---------- DATA EXTRACTS
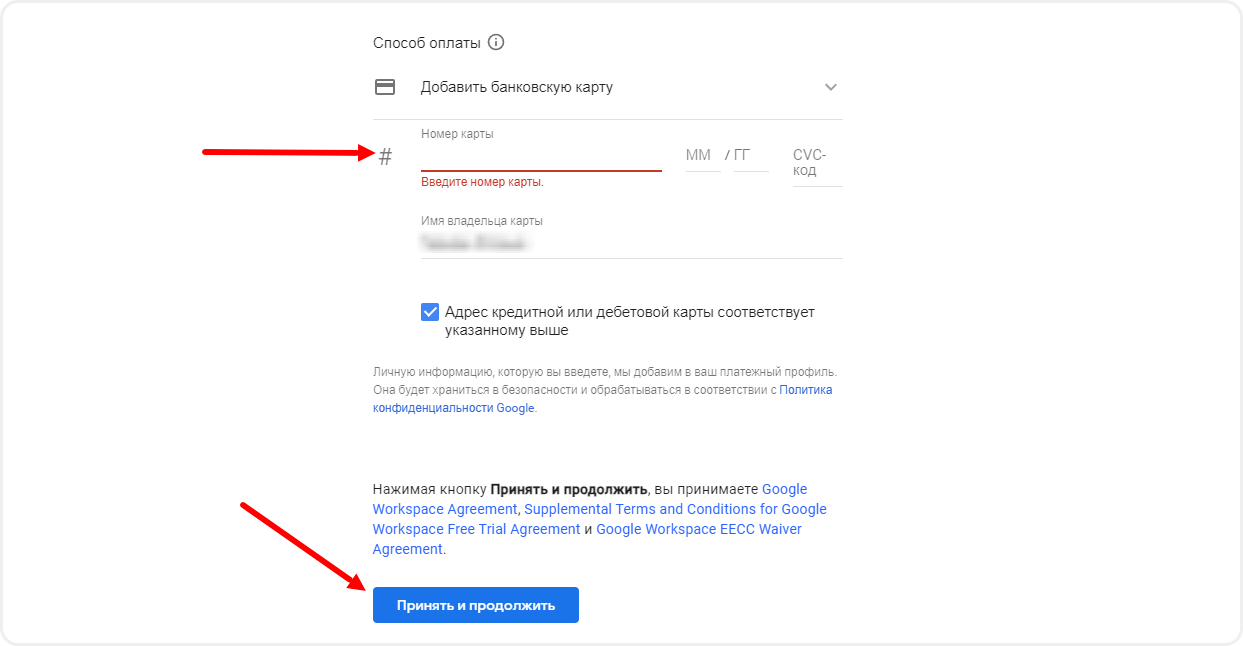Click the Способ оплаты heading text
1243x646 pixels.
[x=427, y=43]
--------------------
---------- DATA EXTRACTS
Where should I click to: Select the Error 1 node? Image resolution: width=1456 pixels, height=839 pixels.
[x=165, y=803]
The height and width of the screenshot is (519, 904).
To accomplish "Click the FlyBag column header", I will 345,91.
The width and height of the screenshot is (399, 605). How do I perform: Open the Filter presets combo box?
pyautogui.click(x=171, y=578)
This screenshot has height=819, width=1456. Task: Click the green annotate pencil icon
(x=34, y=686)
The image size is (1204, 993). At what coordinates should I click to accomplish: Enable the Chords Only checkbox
--------------------
---------- DATA EXTRACTS
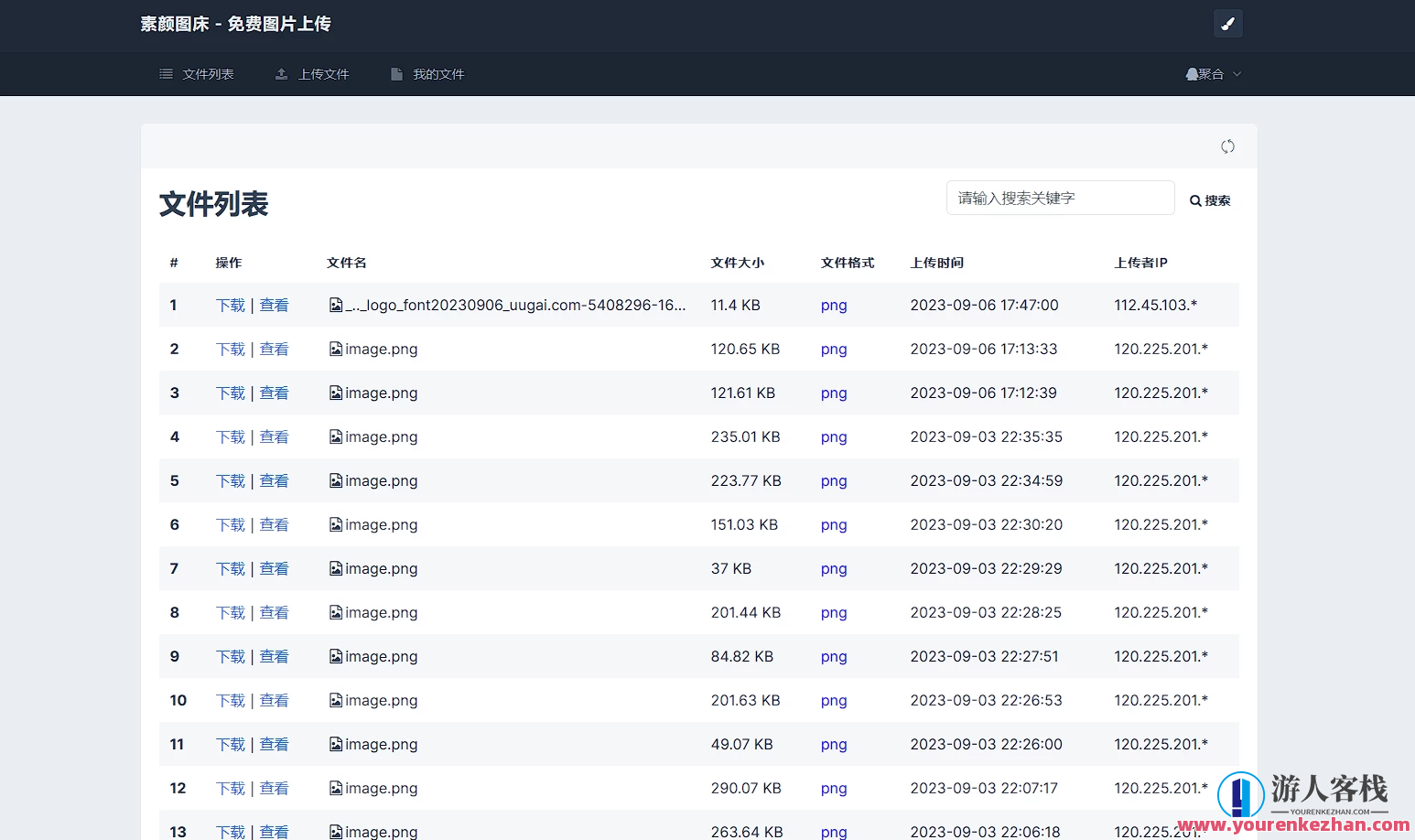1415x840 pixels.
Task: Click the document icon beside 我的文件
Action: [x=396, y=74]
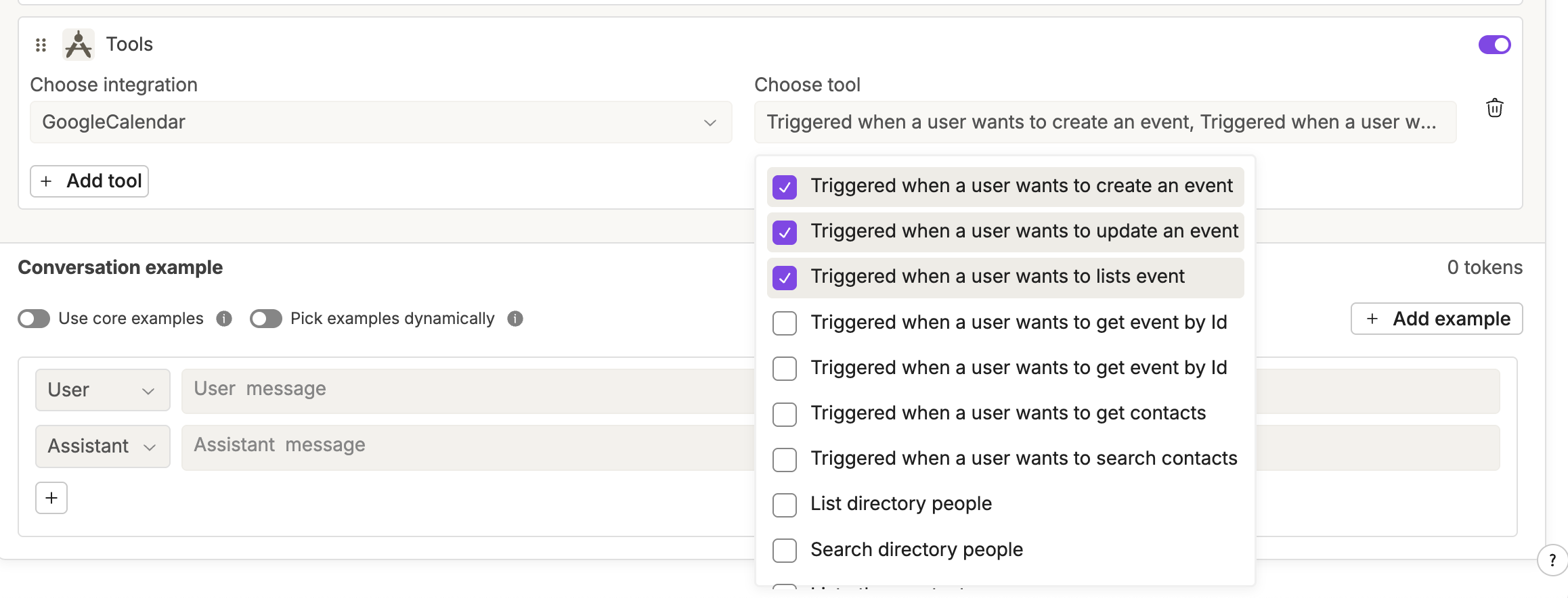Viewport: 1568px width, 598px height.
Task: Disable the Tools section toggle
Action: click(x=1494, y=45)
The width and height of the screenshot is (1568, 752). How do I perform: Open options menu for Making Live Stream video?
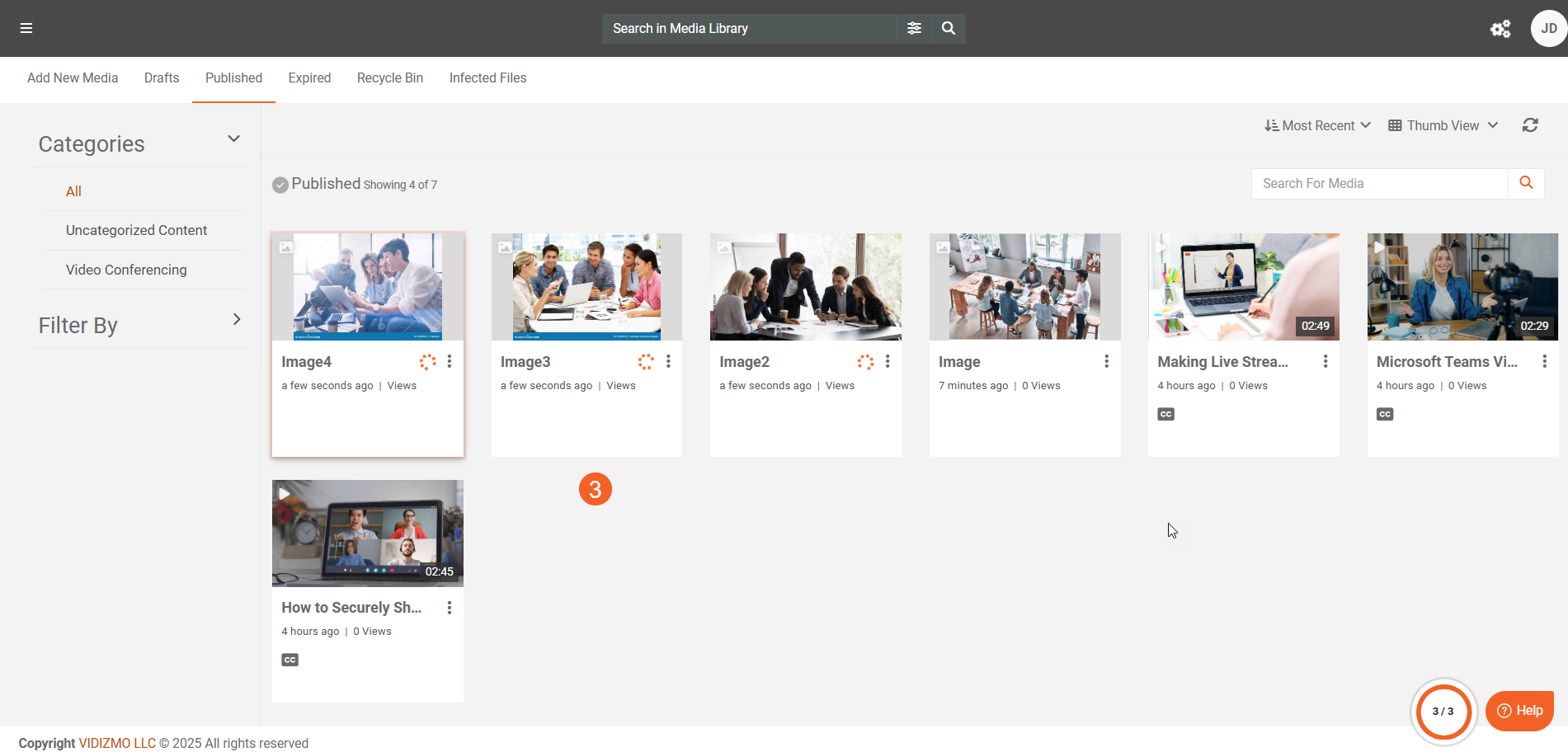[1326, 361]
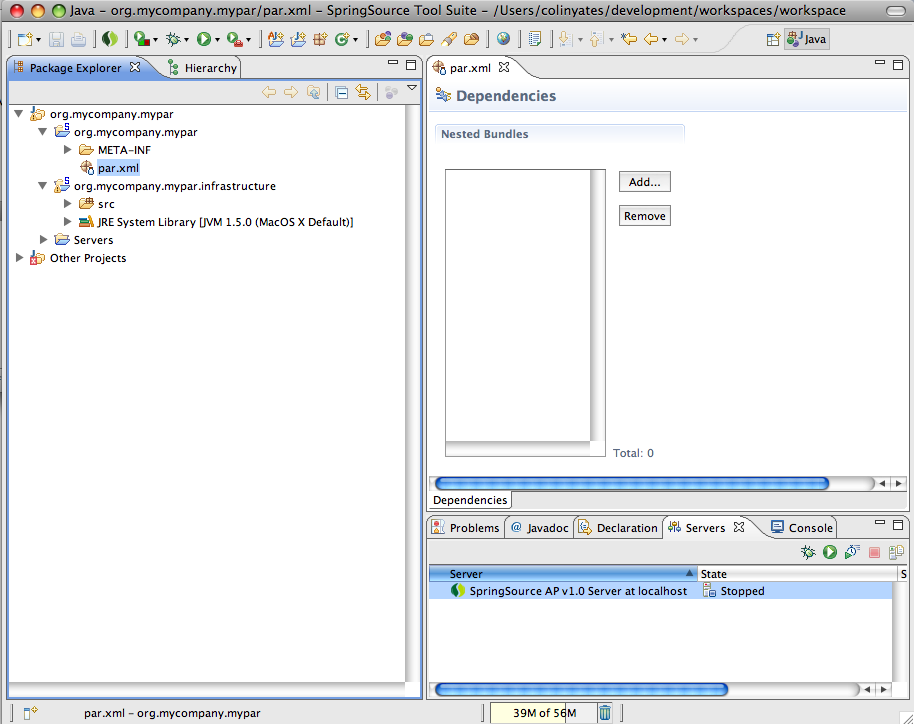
--------------------
Look above for the line holding "Where should I", then set down exactly that line and every line after it up to and including the line holding "The image size", with nothing else.

Where should I click to: Select the Error 1 node? Image resolution: width=1456 pixels, height=839 pixels.
[x=165, y=803]
The height and width of the screenshot is (519, 904).
To accomplish "Click the FlyBag column header", I will 345,91.
The width and height of the screenshot is (399, 605). How do I perform: Open the Filter presets combo box?
pyautogui.click(x=171, y=578)
This screenshot has height=819, width=1456. Task: Click the green annotate pencil icon
(x=34, y=686)
The image size is (1204, 993). At what coordinates should I click to accomplish: Enable the Chords Only checkbox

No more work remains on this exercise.